### ABOUT THIS TASK
Reading the records below, count the lines in which the string "coin" appears; write the number only.

Stored data
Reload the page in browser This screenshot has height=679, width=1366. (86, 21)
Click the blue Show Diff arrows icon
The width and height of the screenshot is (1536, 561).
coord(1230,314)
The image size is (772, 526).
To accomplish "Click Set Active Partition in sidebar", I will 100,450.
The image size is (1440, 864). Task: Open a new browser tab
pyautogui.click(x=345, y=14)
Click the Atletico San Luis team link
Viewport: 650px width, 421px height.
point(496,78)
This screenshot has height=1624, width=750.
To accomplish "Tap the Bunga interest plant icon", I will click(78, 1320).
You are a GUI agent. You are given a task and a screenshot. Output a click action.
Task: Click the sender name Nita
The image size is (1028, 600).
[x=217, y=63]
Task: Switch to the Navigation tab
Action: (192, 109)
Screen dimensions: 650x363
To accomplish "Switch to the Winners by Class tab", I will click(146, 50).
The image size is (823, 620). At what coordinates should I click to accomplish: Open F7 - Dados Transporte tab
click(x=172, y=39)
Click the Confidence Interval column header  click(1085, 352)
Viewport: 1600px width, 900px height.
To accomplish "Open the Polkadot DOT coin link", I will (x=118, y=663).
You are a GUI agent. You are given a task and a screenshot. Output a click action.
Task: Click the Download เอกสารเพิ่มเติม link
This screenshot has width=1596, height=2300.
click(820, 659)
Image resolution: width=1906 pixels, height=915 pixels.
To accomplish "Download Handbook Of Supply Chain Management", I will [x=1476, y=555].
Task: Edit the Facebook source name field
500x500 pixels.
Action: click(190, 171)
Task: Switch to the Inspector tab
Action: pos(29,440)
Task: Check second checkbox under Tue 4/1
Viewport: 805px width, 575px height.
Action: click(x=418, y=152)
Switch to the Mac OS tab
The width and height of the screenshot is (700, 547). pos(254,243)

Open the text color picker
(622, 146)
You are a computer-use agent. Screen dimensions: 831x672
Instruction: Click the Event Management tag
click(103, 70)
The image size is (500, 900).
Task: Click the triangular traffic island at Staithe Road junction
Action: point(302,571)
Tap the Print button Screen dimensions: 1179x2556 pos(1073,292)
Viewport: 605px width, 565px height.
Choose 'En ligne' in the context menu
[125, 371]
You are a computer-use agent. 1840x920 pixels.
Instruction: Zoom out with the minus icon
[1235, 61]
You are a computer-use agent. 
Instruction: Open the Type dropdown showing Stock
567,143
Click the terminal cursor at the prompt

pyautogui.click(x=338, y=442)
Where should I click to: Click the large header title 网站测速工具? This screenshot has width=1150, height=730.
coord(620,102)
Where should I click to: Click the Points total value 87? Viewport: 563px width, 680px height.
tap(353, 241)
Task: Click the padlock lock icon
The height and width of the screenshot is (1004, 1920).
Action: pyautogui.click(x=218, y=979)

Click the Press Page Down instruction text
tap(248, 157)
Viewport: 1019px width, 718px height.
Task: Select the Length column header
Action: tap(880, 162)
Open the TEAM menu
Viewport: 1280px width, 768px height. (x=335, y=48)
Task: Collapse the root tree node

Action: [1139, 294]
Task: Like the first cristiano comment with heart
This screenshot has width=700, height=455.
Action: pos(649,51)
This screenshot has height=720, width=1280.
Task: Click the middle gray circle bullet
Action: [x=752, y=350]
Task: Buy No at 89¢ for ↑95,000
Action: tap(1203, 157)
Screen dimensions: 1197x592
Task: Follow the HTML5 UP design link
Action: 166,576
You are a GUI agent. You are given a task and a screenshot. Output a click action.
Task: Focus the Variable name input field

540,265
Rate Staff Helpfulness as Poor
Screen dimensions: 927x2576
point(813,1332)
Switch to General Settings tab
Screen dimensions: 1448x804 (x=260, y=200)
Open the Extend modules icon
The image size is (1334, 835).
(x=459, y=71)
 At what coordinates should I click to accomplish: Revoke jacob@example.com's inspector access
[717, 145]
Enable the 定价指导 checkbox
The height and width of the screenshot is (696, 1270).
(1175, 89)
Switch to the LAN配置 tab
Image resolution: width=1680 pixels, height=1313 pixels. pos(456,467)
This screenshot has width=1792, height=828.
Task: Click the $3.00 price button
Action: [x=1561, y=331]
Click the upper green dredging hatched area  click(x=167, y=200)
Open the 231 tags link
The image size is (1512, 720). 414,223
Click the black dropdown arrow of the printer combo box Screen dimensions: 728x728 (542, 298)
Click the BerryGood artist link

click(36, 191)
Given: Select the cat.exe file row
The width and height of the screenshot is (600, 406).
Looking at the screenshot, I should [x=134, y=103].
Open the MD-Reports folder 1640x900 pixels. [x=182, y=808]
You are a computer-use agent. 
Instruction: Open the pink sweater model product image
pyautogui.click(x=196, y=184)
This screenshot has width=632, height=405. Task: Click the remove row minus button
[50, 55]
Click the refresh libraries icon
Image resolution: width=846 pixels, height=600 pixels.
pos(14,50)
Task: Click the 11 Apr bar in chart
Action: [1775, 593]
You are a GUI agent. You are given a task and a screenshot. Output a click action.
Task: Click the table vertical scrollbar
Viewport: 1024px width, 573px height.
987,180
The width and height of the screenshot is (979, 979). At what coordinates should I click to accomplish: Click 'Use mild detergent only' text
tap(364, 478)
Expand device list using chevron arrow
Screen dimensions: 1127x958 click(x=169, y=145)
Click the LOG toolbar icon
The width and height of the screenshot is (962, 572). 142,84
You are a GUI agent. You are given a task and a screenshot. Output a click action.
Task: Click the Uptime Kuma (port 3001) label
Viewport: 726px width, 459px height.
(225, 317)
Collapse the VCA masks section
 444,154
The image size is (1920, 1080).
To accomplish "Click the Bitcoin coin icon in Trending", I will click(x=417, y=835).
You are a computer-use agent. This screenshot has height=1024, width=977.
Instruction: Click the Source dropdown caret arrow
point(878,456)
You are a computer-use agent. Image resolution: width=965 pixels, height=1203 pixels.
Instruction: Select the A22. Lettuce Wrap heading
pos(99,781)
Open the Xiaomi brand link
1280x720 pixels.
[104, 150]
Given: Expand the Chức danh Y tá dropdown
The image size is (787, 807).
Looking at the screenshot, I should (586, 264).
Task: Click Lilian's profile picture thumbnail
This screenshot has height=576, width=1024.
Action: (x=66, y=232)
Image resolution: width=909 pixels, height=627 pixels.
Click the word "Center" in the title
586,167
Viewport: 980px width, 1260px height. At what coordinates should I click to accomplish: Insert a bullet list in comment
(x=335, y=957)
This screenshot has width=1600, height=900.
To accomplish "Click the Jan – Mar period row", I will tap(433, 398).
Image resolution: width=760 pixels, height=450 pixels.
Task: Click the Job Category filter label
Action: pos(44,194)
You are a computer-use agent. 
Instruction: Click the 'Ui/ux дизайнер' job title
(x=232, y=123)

### RESULT OF THE EXERCISE
2